Consigne:
Traduisez en anglais cette phrase de l'extrait sur le mobilier de Catherine II : « La manufacture Henryot a décidé de répliquer des éléments de ce cabinet secret à partir de rares photographies datant de la Seconde Guerre. »

Extrait:
━━━━━━━━
Mobilier des corps hâtifs
Soignons notre intérieurLe 07/01/2011
A l’occasion de la vente aux enchères de la reconstitution du mobilier interdit de la tsarine Catherine II (1), Second Sexe a voulu creuser la piste du mobilier sexuel.
Considérons que le sexe est une activité plutôt domestique se pratiquant généralement sous un toit, avec l’appui du mobilier environnant, du lit à la commode en passant par la table de cuisine. Quelle place a la libido dans l’imagination des menuisiers et autres designers ? Comment faire de notre 2 pièces cuisine un nid sensuel sans le transformer en lupanar ringard ? Réponses et alternatives aux glory hole, balançoires et autres miroirs aux plafonds, qui pour être efficaces, n’en sont pas moins difficiles à assumer en famille…
Rappel des faits : Catherine II de Russie, princesse allemande devenue tsarine de 1762 à 1796, était une despote éclairée, mécène de Diderot et de Rousseau, mais aussi une insatiable libertine, collectionneuse d’ « objets augmentés »... Des récits nous rapportent la description de ses trésors érotiques parmi lesquels sa chambre à coucher. Du sol au plafond, les représentations explicites sont autant d’invites à la luxure. La manufacture Henryot a décidé de répliquer des éléments de ce cabinet secret à partir de rares photographies datant de la Seconde Guerre. Bois de noyer, feuille d’or et velours président à la reconstitution de ce mobilier orné de phallus et de vulves sculptés, de faunes et de nymphes emboîtés autour des pieds de table ou en extase sur les accoudoirs d’un fauteuil.
━━━━━━━━
Extrait source:
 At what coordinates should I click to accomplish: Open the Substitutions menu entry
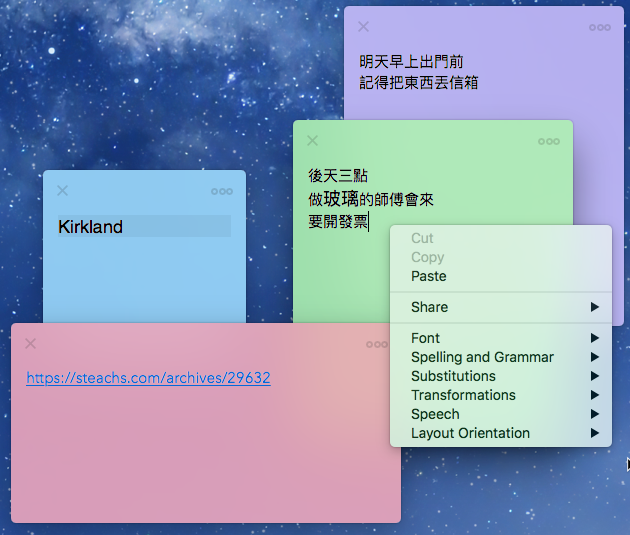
━━━━━━━━
Réponse attendue:
The Henryot workshop decided to replicate elements of this secret cabinet based on rare photographs dating from the Second World War.